Studies have shown that acupuncture is significantly better at treating pain symptoms than sham acupuncture, which is used as a placebo control. However, many of these studies used the test subjects’ interpretation of their pain levels, leaving open an important question—what, if any, physiological changes take place during acupuncture?

Acupuncture for Pain Management: A Study of Carpal Tunnel Syndrome

In recent research, scientists were able to demonstrate that true acupuncture (as opposed to sham acupuncture) has a measurable physiological effect on the nerves and brains of patients with Carpal Tunnel Syndrome.

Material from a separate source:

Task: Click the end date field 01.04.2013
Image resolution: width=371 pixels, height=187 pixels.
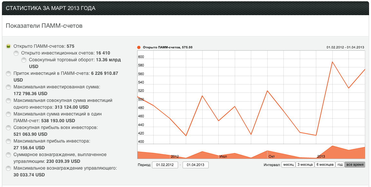Action: 195,165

CTS is a neuropathic pain disorder that doctors diagnose by measuring conduction through the nerve that runs along the wrist, the median nerve. Part of the effect of CTS on the central nervous system is a measurable “re-mapping” of the brain, specifically the primary somatosensory cortex, distinguished through fMRI scans.

The study showed that both true and sham acupuncture for pain management in carpal tunnel syndrome patients improved pain symptoms. Initially, it can be assumed that both cause a placebo effect. However, when researchers conducted fMRI scans on subjects who either underwent true acupuncture or sham acupuncture for pain management, the results showed that only true acupuncture actively “rewired” the brain. Those who received true acupuncture also showed prolonged improvement in their pain symptoms, unlike those who underwent sham acupuncture. The results of the true acupuncture tests could demonstrate that acupuncture is effective at improving blood flow locally, in this instance in the wrist, but further tests showed that acupuncture conducted on another part of the body had similar effects.

In another study conducted by the same researchers, true acupuncture for pain management was used locally at the wrist as well as in the opposite ankle. Both test groups reported improved symptoms. Additional fMRI scans revealed that acupuncture at both locations effectively “re-mapped” the primary somatosensory cortex. This result suggests that the improvement in symptoms is more likely to be from active “rewiring” of the brain rather than local improvements in blood flow.